Si chiama “Anthropoceano” il primo murales mangia-smog di Milano che unisce street art e sensibilizzazione ambientale.

Dopo Roma arriva a Milano il murales mangia-smog. Si tratta di “Anthropoceano” l’opera dello street Artist Iena Cruz, che lega l’arte alle tematiche di sensibilizzazione ambientale, oggi più attuali che mai. 
Il murales, realizzato in Via Viotti, davanti alla stazione di Lambrate, è un’opera promossa dalla onlus Worldrise e finanziata dalla Ocean Family Foundation in collaborazione con North Sails. Lo scopo è quello di portare l’attenzione delle persone ad una delle emergenze ambientali che più danneggiano i nostri mari: l’inquinamento da plastica. 
Al centro della composizione si innalza una piattaforma petrolifera, la cui ciminiera riprende il profilo di un contenitore di plastica che intrappola l’intero ecosistema marino. Questo rappresenta bene il percorso che compie la plastica dalla sua origine, il petrolio, fino all’impatto ambientale di cui spesso è complice.

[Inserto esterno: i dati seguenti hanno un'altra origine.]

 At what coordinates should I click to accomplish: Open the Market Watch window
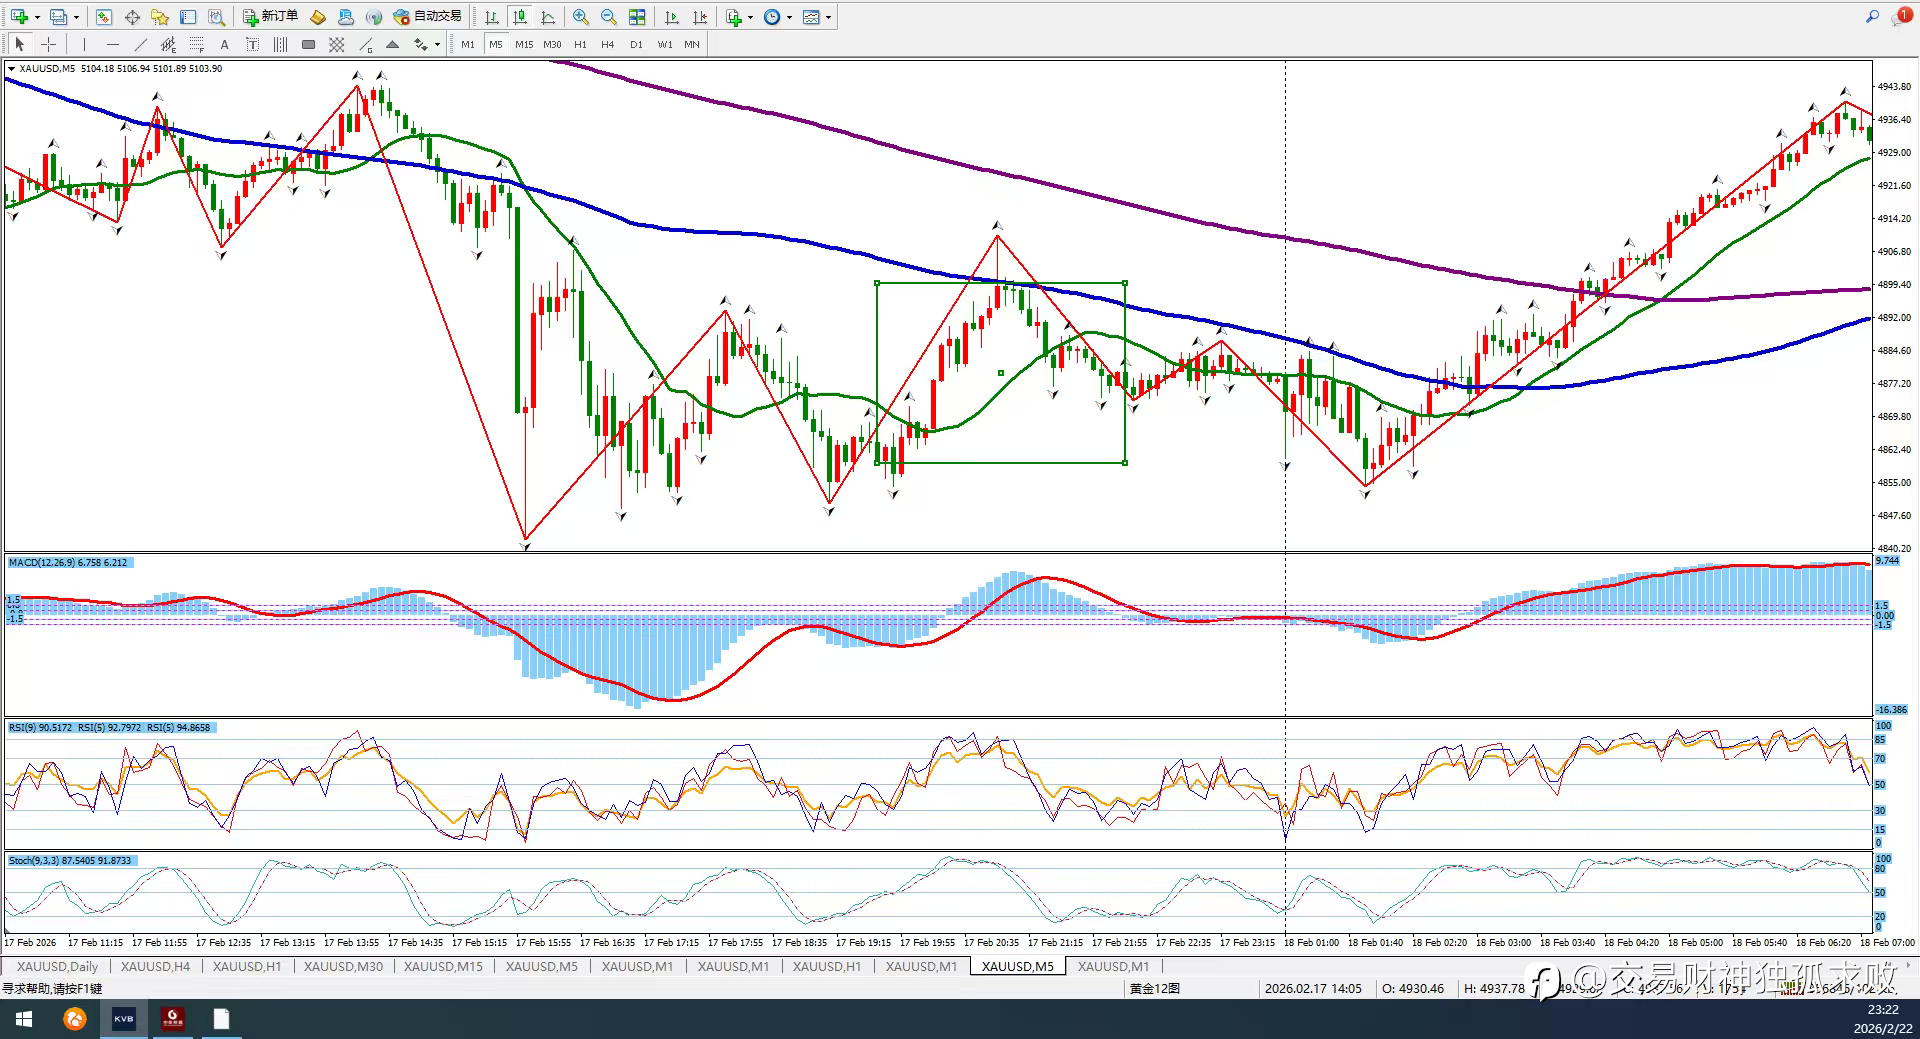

Nell’opera sono presenti, inoltre, diverse specie marine tra le più affascinanti ma anche a rischio, che invitano a riflettere sullo sfruttamento delle risorse naturali. 
«Partendo da questo concetto ho ideato un’opera il cui obiettivo principale è far riflettere sulle cicatrici lasciate dall’uomo sui fondali e la superficie dell’Oceano, segni spesso indelebili di una catastrofe ambientale che ci coinvolge tutti», spiega Iena Cruz. 

Il murale mangia smog

La realizzazione di questo murales prevede l’uso dell’Airlite, una pittura innovativa che trasforma le pareti di case, uffici e scuole in depuratori d’aria naturali. E’ una pittura mangia smog che riduce dell’88% la presenza di biossido di azoto nell’aria, eliminando gli agenti inquinanti tramite la luce naturale e artificiale e svolgendo l’azione di circa 330 metri quadri di alberi ad alto fusto. 
Anthropoceano si inserisce nel progetto No Plastic More Fun ideato e portato avanti da Worldrise.  Con questi murales si propone di sensibilizzare le persone in modo innovativo su temi che non possono più essere ignorati.
Sono le parole di Mariasole Bianco, presidentessa di Worldrise a spiegare con efficacia come combattere il cambiamento climatico. La dottoressa Bianco ha così commentato la notizia: “È dalle nostre città e dalle nostre azioni quotidiane, infatti, che può e deve nascere il cambiamento per il futuro di cui il nostro pianeta ha bisogno e quest’opera vuole ricordarcelo”.